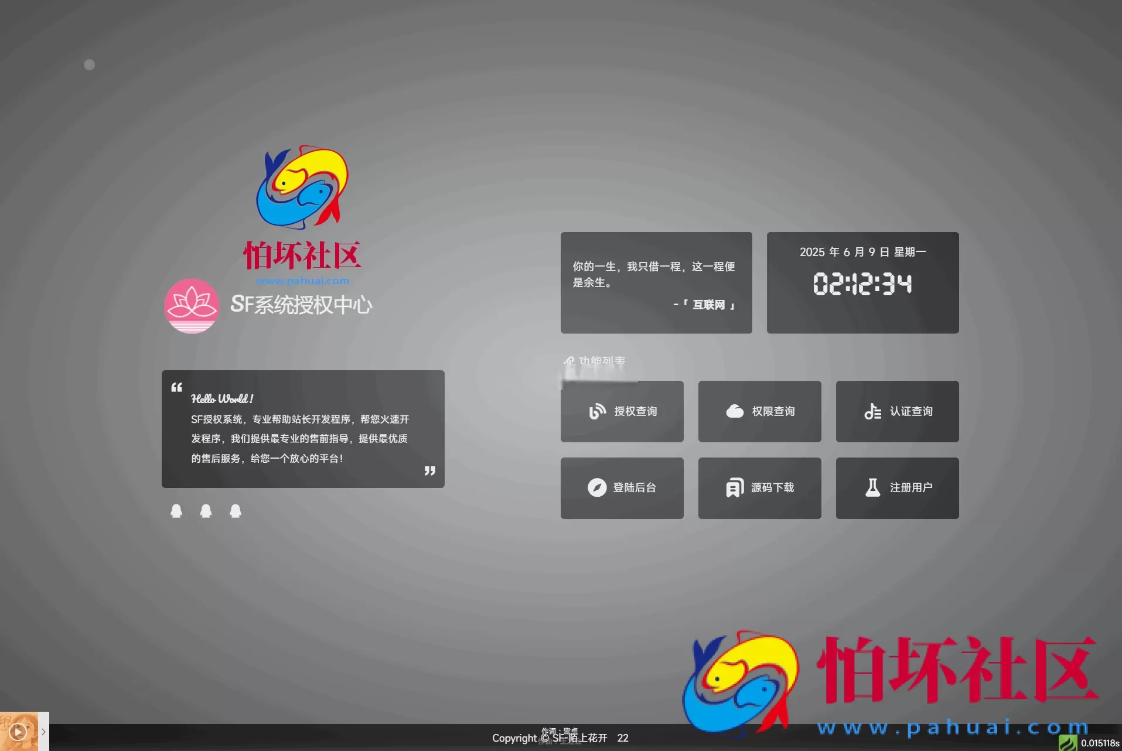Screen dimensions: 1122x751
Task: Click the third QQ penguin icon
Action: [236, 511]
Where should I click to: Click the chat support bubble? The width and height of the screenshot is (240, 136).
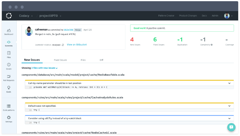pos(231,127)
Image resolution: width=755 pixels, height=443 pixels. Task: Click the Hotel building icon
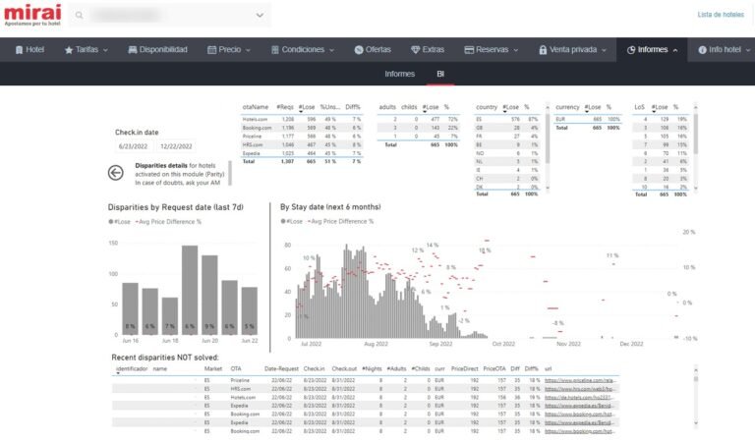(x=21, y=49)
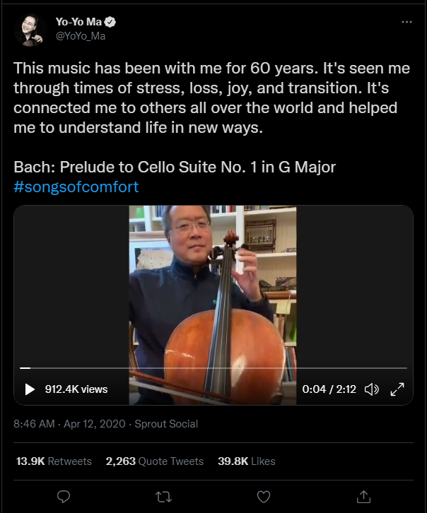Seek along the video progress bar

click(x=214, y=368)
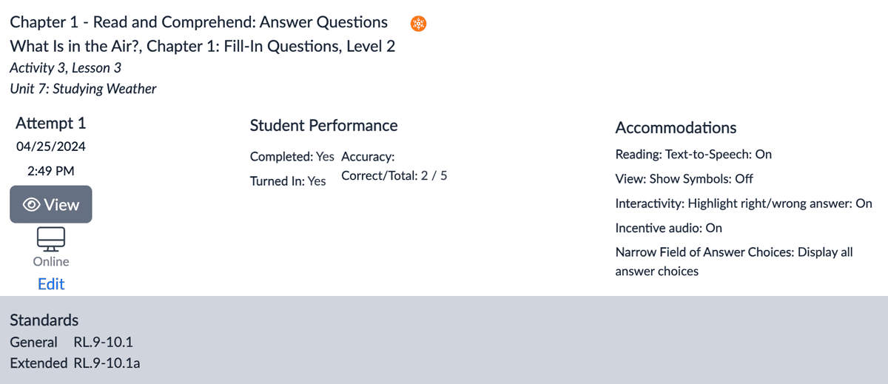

================

◆ PROBLEM STATEMENT ◆
Leaving every picture out, please copy exactly the lines from the one holding "Where should I" through the last line of the listing, both ends included.

◆ TASK RESPONSE ◆
Where should I click to: Click the chat support bubble? The width and height of the screenshot is (240, 136).
pos(231,127)
Image resolution: width=755 pixels, height=443 pixels. Task: Click the Hotel building icon
(x=21, y=49)
Seek along the video progress bar

click(x=214, y=368)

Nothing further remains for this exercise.